- **Exercise description**: Find the lines below holding the word "name" and copy each of them.

(Saved data entries)
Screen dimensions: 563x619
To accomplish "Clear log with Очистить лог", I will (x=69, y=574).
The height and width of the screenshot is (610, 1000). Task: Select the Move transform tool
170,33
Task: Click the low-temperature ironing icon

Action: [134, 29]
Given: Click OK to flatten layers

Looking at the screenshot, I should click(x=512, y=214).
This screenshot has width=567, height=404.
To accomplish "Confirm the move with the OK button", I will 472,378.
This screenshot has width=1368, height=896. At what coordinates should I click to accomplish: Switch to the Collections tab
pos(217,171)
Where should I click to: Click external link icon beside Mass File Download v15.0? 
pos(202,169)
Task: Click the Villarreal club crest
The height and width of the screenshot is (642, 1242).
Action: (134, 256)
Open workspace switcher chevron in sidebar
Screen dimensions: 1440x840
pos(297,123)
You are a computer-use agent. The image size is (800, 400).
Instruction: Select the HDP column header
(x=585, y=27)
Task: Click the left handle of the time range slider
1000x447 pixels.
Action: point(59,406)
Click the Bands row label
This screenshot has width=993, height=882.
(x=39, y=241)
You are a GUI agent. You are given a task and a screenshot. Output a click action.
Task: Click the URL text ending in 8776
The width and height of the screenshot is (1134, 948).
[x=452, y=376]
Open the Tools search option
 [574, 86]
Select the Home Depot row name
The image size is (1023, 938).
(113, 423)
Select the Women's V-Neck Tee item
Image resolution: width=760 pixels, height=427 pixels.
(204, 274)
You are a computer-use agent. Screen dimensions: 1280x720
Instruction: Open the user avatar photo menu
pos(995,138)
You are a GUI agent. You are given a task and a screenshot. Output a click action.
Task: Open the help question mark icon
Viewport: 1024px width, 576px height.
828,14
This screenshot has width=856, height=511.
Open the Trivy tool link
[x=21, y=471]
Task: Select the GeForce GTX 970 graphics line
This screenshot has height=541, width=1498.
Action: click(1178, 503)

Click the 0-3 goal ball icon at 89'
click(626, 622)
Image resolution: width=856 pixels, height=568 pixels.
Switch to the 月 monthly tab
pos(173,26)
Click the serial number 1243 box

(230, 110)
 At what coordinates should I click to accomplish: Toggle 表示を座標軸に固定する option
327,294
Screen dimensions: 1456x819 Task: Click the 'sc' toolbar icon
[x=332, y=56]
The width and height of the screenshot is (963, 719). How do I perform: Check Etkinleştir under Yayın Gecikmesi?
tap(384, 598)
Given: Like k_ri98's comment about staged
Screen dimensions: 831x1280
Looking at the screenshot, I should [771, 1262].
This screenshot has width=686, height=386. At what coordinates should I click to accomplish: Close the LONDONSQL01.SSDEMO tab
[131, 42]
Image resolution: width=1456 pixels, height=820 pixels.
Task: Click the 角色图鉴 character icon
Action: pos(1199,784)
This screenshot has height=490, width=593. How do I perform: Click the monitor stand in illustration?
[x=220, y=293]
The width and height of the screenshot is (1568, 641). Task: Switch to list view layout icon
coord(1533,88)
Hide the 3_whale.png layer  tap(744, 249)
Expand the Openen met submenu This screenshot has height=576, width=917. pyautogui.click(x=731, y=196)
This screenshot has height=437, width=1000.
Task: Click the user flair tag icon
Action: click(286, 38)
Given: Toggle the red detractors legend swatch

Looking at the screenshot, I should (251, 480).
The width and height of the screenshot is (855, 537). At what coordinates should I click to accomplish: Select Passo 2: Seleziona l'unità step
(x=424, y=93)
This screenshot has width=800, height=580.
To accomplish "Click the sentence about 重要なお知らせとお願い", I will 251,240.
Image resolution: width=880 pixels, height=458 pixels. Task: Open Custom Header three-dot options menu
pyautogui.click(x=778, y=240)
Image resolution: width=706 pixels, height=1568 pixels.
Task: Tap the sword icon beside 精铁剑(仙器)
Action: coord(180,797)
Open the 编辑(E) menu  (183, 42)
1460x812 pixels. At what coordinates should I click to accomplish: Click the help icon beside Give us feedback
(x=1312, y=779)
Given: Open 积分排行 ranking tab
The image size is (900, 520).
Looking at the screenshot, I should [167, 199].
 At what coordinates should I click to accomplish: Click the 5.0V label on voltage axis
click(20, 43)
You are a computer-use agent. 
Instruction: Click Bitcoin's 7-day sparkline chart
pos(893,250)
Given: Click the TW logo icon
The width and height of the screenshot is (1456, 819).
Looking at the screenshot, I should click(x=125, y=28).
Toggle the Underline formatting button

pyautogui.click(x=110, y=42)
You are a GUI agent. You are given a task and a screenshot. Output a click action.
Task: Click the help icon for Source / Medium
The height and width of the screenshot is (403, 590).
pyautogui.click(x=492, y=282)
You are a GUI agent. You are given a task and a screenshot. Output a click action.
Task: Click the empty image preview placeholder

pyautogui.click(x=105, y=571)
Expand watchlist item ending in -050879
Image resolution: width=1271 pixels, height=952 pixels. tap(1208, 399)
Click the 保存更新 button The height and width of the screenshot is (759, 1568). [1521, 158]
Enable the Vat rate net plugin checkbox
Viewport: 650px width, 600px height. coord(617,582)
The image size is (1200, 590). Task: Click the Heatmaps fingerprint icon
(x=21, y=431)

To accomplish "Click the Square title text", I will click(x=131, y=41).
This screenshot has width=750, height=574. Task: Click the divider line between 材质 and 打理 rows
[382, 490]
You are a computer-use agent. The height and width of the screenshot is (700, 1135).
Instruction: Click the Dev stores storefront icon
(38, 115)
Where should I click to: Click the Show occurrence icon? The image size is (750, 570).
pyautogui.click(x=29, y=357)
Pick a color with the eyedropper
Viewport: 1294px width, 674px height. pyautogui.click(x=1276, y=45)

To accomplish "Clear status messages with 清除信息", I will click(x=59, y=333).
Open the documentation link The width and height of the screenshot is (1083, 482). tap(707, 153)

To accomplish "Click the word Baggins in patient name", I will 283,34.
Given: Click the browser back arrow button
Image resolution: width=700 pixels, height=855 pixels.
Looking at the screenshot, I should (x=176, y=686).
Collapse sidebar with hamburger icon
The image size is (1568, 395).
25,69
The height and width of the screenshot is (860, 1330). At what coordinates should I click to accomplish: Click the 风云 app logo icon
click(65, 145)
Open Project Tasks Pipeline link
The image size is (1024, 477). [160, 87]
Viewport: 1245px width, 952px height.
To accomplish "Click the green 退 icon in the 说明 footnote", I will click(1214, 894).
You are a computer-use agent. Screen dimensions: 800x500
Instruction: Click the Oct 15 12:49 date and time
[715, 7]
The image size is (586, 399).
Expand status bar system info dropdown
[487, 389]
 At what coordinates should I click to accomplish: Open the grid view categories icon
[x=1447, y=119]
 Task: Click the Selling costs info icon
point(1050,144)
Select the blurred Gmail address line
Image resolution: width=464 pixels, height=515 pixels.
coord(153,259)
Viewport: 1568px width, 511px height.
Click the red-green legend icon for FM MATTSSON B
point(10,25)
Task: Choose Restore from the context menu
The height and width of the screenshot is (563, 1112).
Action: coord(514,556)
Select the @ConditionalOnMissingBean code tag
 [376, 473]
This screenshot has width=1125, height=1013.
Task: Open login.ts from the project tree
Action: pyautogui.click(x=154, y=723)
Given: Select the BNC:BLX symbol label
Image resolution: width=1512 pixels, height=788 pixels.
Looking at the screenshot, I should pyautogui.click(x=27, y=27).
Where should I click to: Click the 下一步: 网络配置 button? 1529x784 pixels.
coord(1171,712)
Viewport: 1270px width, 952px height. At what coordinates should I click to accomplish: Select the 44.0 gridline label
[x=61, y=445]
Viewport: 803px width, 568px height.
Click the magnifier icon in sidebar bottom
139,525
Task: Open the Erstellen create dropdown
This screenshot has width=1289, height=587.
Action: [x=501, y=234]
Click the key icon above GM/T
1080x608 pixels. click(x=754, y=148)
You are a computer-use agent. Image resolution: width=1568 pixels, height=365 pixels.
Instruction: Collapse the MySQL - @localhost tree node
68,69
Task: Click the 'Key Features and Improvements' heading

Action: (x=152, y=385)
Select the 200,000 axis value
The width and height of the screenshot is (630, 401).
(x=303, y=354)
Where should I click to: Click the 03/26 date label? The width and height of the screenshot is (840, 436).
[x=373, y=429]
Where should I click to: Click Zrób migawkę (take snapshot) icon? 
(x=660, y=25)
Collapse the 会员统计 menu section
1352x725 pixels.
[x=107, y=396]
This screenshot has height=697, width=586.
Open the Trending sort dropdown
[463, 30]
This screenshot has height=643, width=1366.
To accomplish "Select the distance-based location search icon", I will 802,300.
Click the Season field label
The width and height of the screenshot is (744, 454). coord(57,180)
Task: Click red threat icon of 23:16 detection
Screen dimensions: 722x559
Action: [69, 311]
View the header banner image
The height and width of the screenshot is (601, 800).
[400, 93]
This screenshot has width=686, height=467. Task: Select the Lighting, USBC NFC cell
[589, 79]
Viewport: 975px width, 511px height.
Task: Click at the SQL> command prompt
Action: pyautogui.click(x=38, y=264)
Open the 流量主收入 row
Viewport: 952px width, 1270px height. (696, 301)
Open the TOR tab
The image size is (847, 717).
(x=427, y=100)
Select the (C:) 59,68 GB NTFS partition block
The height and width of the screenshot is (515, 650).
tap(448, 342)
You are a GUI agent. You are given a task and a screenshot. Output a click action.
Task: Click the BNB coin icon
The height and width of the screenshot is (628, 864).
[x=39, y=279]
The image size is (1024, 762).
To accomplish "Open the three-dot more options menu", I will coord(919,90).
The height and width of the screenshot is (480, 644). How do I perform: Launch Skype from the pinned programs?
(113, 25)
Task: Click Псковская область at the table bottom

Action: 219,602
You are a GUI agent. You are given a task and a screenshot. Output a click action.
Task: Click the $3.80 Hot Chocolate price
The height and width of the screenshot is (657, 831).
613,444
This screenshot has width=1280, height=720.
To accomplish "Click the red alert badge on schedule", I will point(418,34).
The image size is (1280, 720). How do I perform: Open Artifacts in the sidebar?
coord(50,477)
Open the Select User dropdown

- **Exercise solution**:
Select the Home Depot row name
To accomplish "Click the word Baggins in patient name", I will 283,34.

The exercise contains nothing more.